Activity » Quote the passage below about the Google memo word for word, from "In the memo, which" to "we hear back.".

Given text »

****************************************

In the memo, which is the personal opinion of a male Google employee and is titled “Google’s Ideological Echo Chamber”, the author argues that women are underrepresented in tech not because they face bias and discrimination in the workplace, but because of inherent psychological differences between men and women.
“We need to stop assuming that gender gaps imply sexism”, he writes, going on to argue that Google’s educational programs for young women may be misguided.
The post comes as Google battles a wage discrimination investigation by the US Department of Labour, which has found that Google routinely pays women less than men in comparable roles.
Gizmodo has reached out to Google for comment on the memo and how the company is addressing employee concerns regarding its content. We will update this article if we hear back.
The text of the post is reproduced in full below, with some minor formatting modifications. Two charts and several hyperlinks are also omitted.

****************************************

Collected material »
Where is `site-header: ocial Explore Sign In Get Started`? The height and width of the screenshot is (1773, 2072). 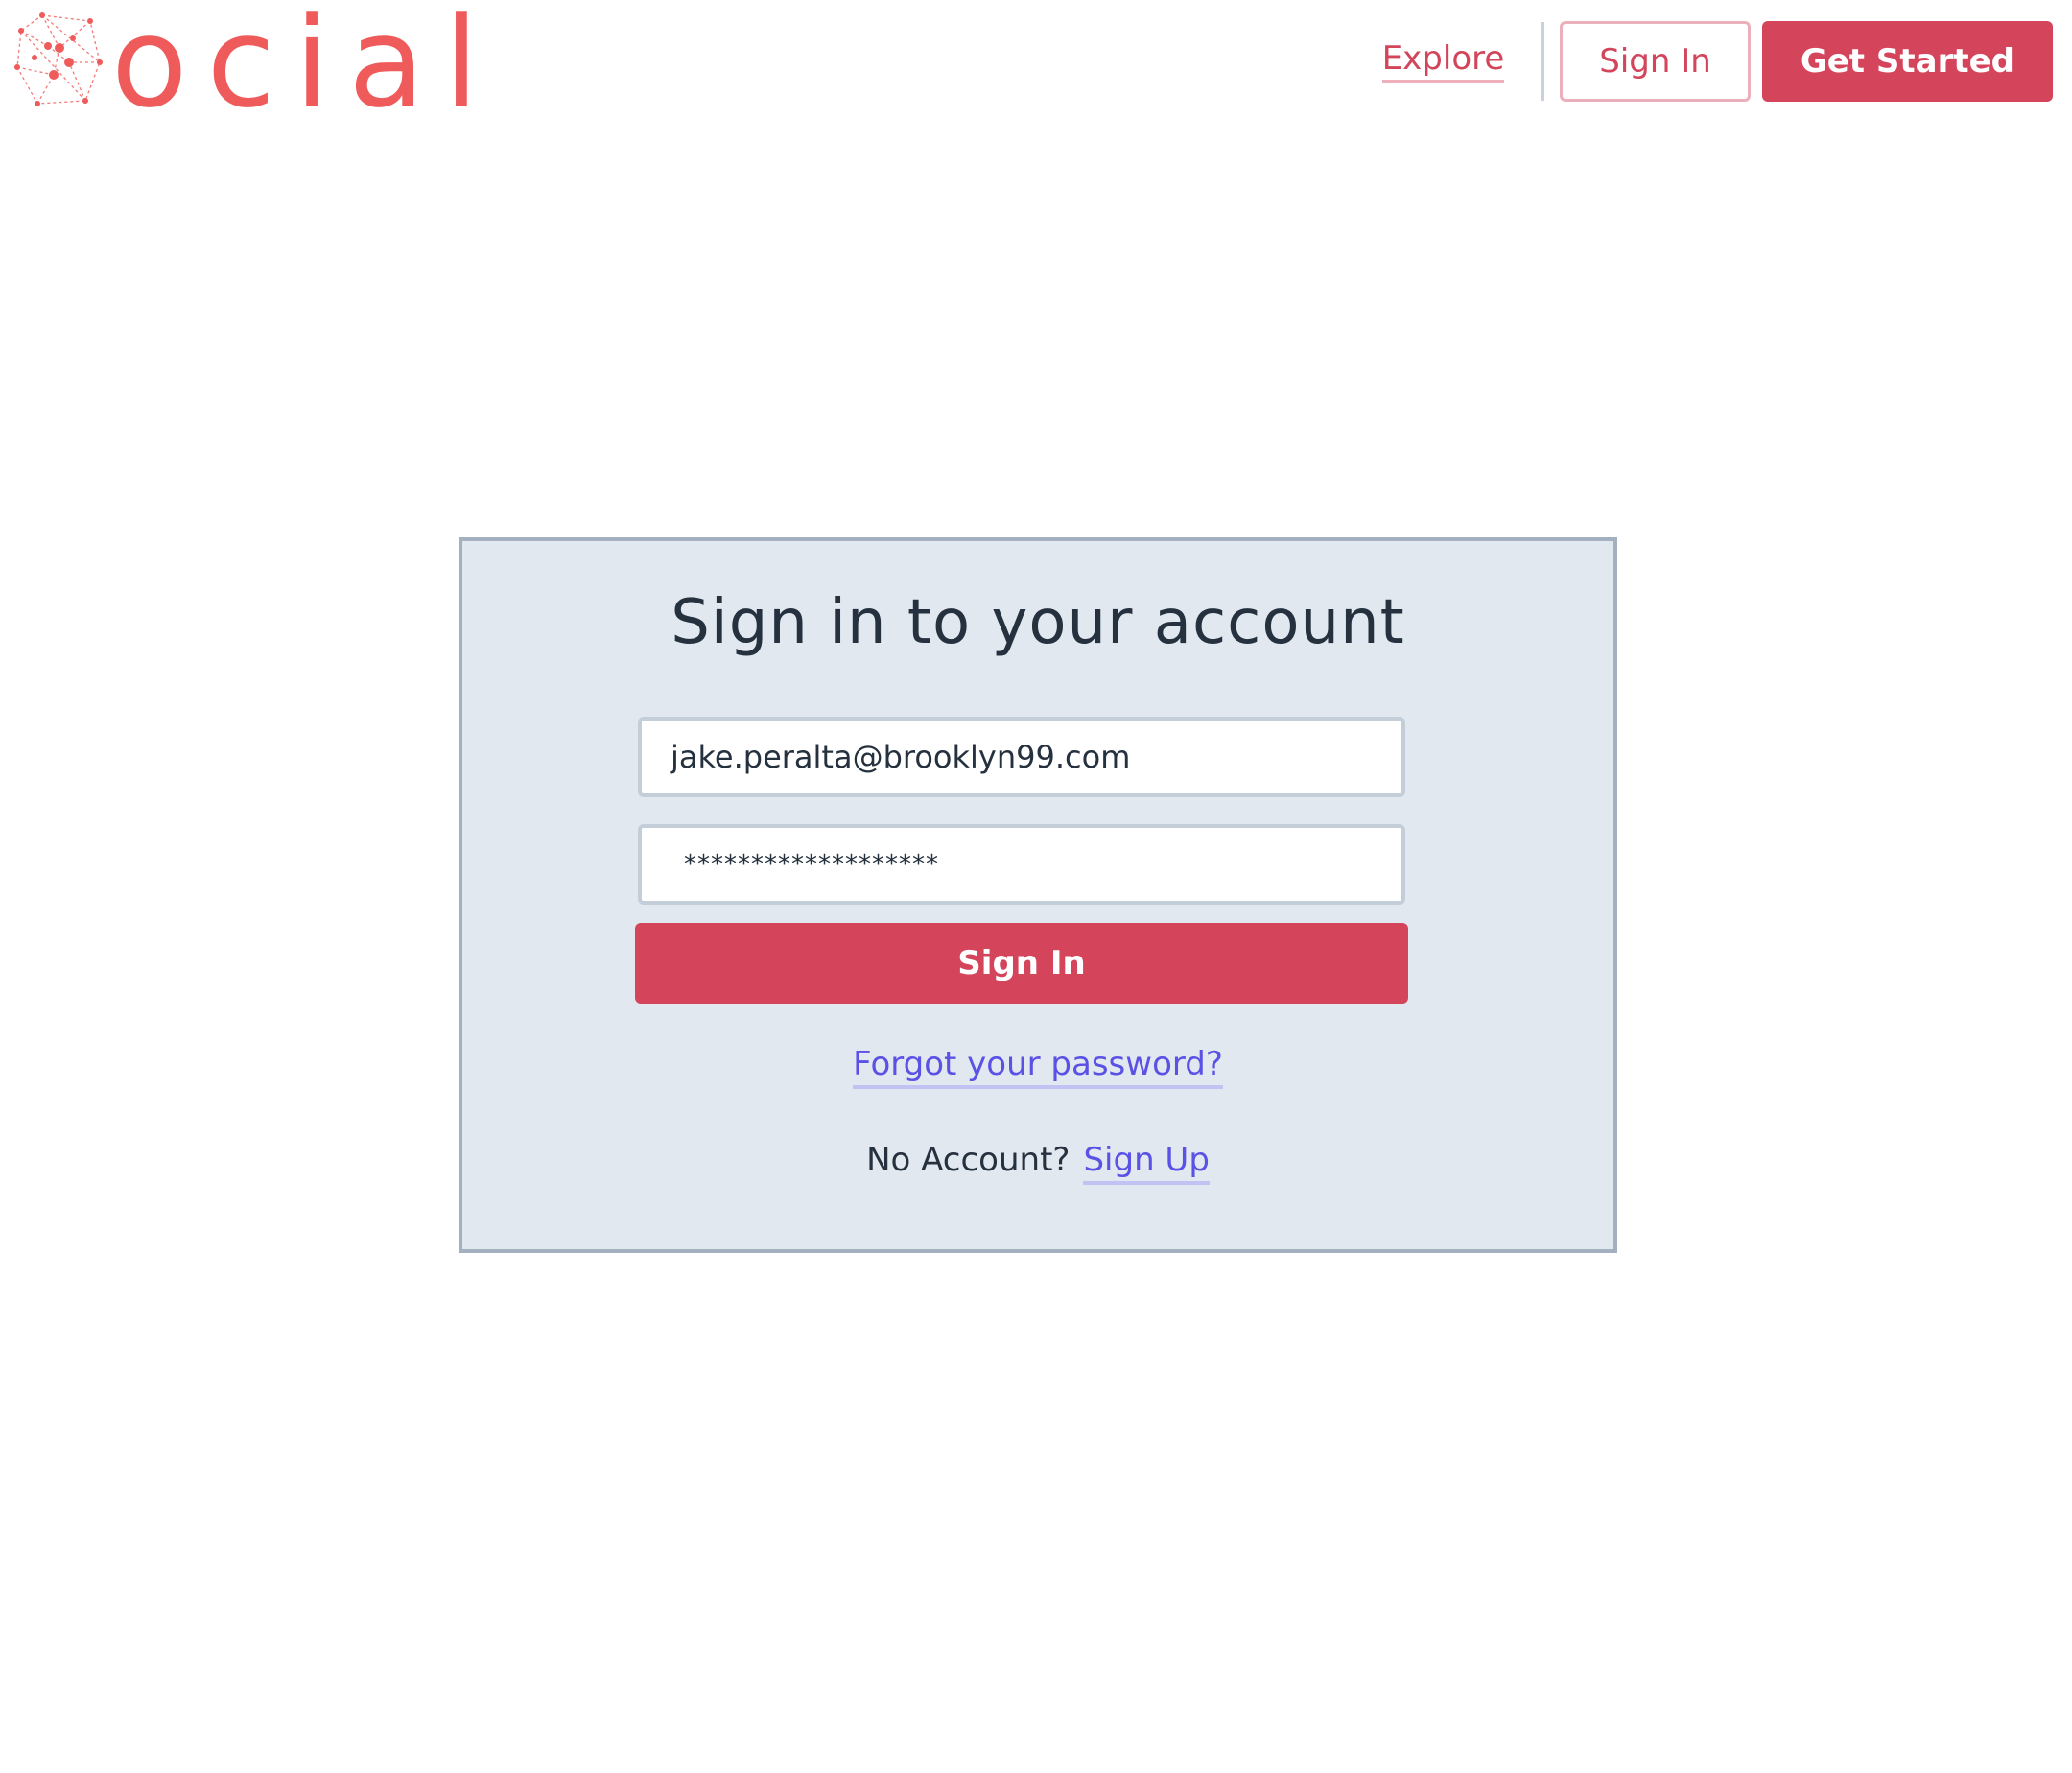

****************************************

Answer section »
In the memo, which is the personal opinion of a male Google employee and is titled “Google’s Ideological Echo Chamber”, the author argues that women are underrepresented in tech not because they face bias and discrimination in the workplace, but because of inherent psychological differences between men and women.
“We need to stop assuming that gender gaps imply sexism”, he writes, going on to argue that Google’s educational programs for young women may be misguided.
The post comes as Google battles a wage discrimination investigation by the US Department of Labour, which has found that Google routinely pays women less than men in comparable roles.
Gizmodo has reached out to Google for comment on the memo and how the company is addressing employee concerns regarding its content. We will update this article if we hear back.